» Task details
Among the lines below, output only those between the line holding "[button] (48, 122)" and the line holding "Share (683, 1058)", inclusive, exactly as written and with no pictures.
**** Input data ****
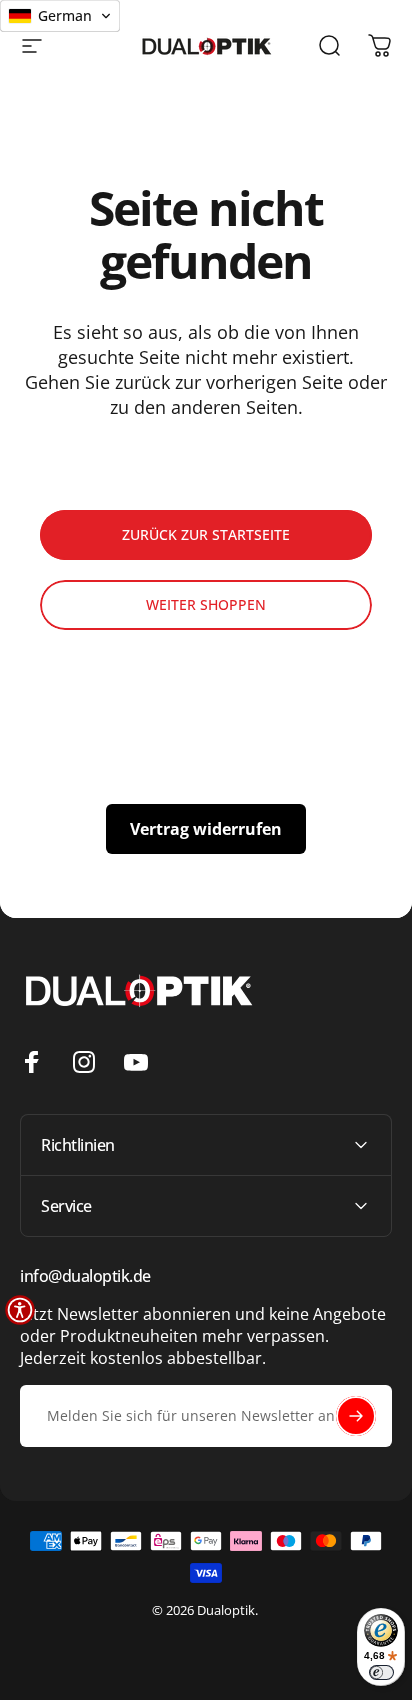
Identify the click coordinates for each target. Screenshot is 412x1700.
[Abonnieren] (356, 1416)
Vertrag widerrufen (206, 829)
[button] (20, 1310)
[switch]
****
**** Input data ****
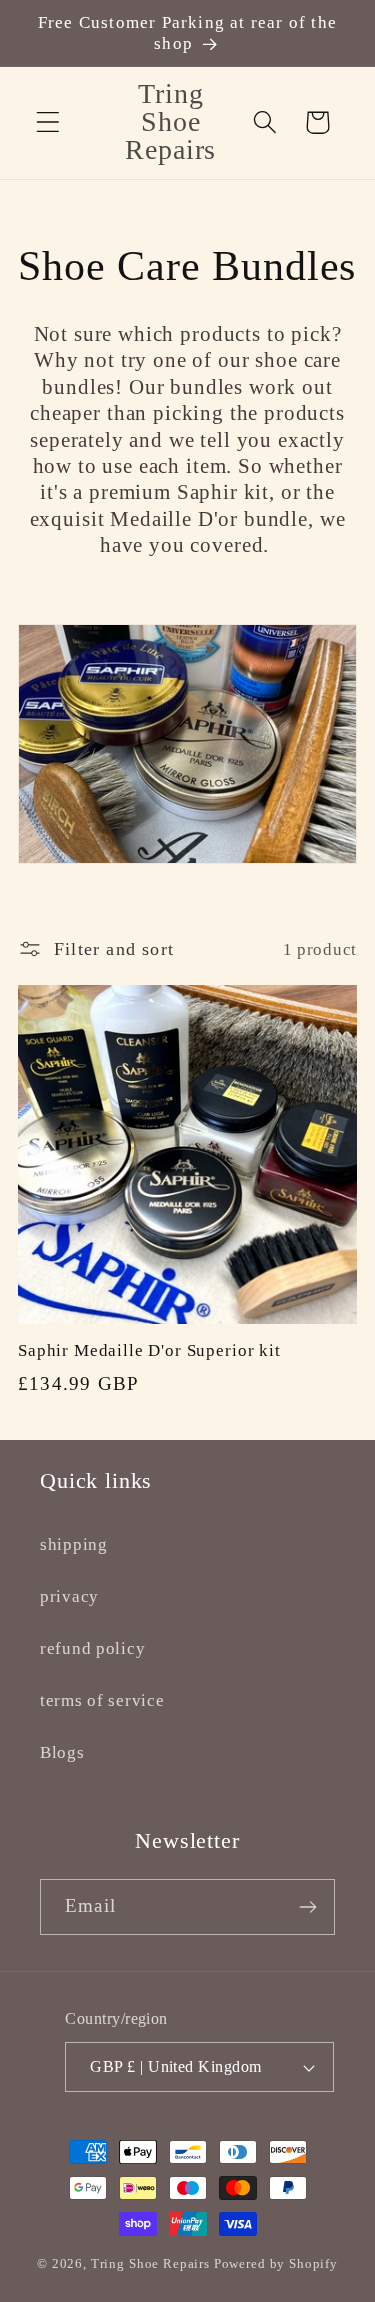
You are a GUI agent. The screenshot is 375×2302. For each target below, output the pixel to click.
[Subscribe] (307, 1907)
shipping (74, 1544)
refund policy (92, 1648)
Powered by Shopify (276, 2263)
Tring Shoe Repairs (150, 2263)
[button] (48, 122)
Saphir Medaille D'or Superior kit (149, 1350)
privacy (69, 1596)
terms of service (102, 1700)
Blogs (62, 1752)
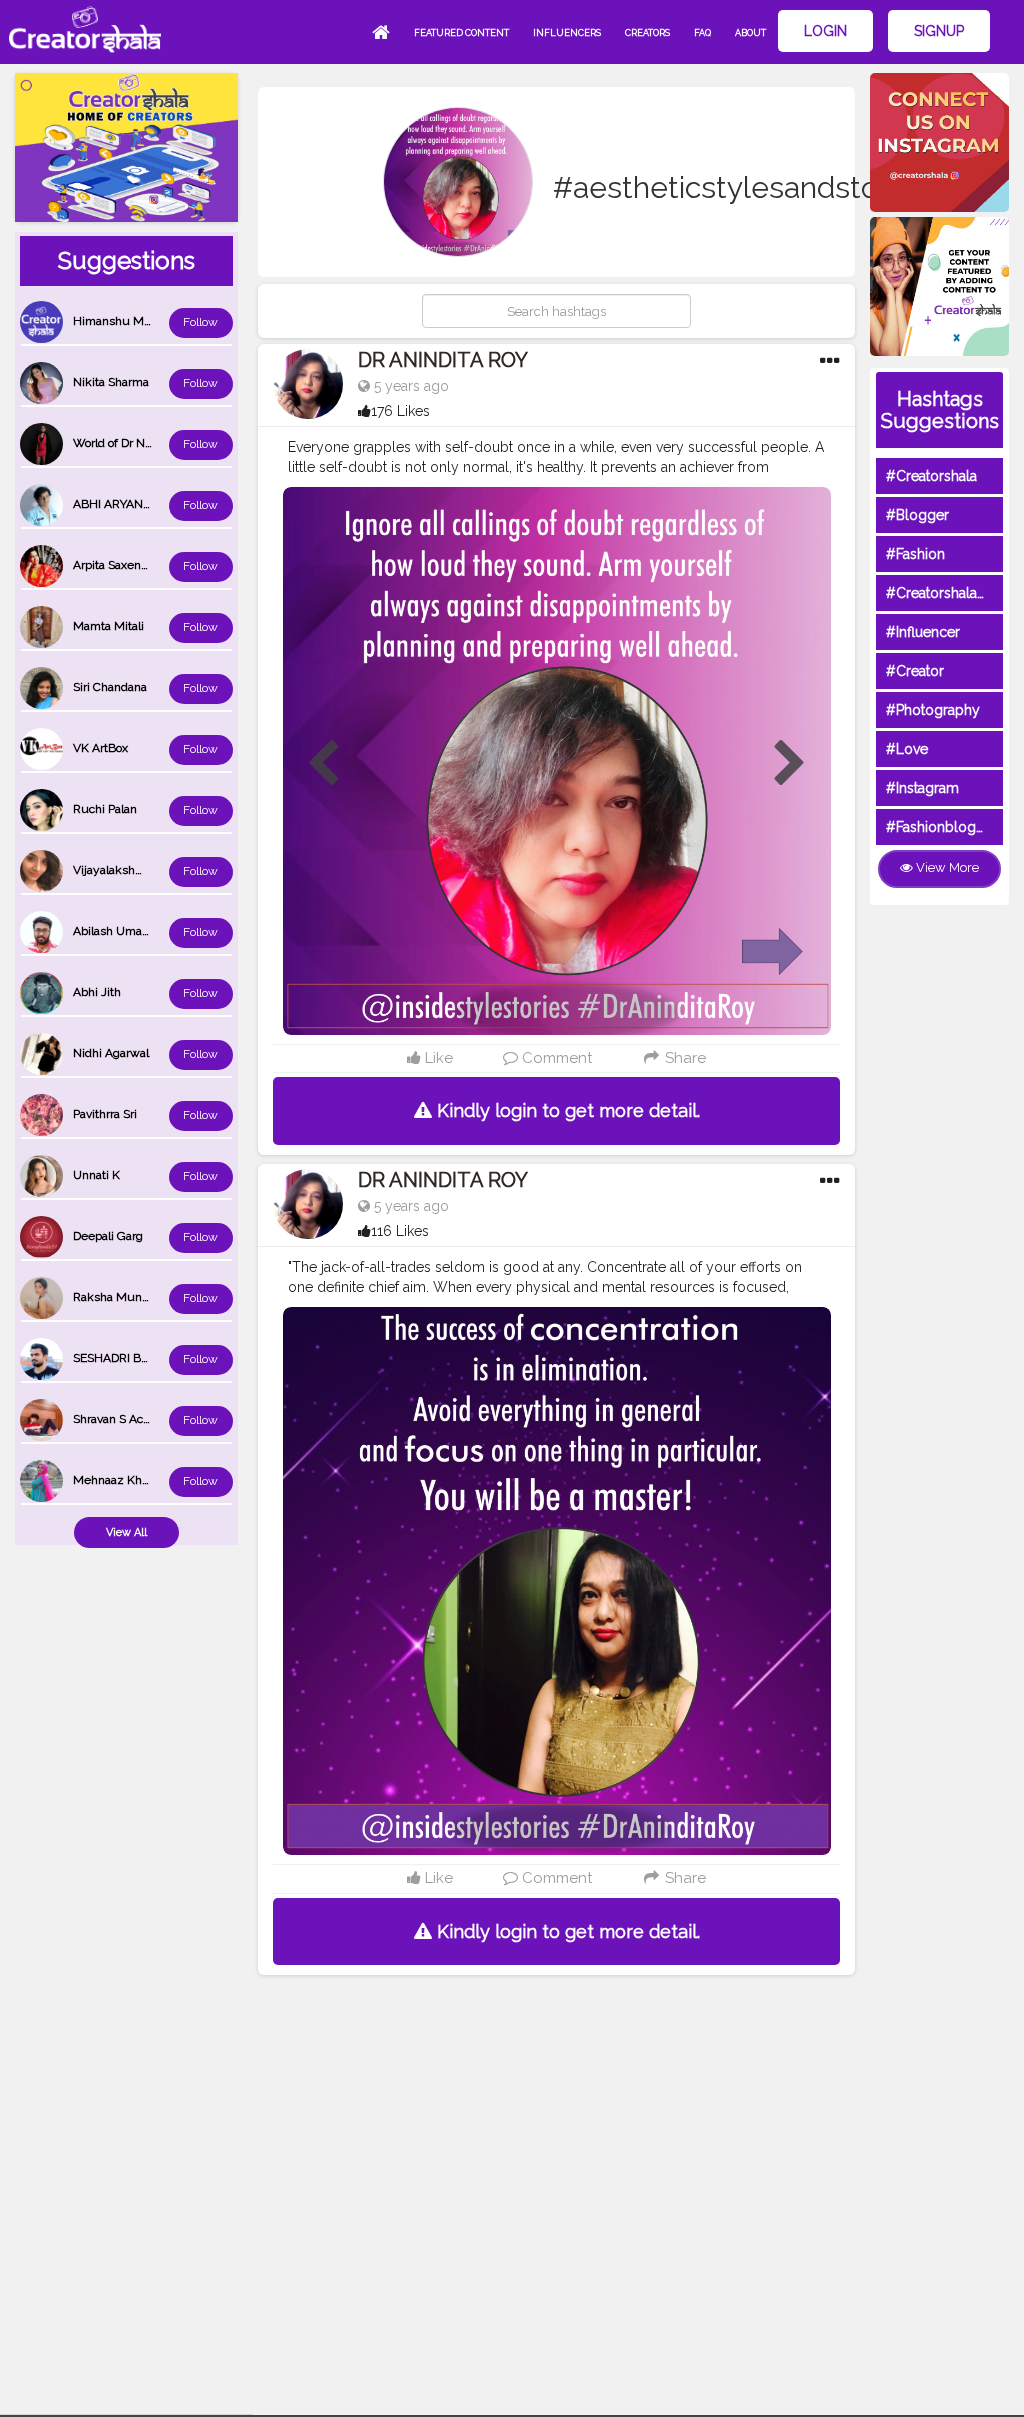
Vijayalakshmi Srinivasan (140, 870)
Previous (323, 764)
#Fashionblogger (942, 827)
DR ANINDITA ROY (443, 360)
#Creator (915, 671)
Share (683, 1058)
****
» Task response
[button] (48, 122)
Saphir Medaille D'or Superior kit (149, 1350)
privacy (69, 1596)
terms of service (102, 1700)
Blogs (62, 1752)
Vijayalakshmi Srinivasan (140, 870)
Previous (323, 764)
#Fashionblogger (942, 827)
DR ANINDITA ROY (443, 360)
#Creator (915, 671)
Share (683, 1058)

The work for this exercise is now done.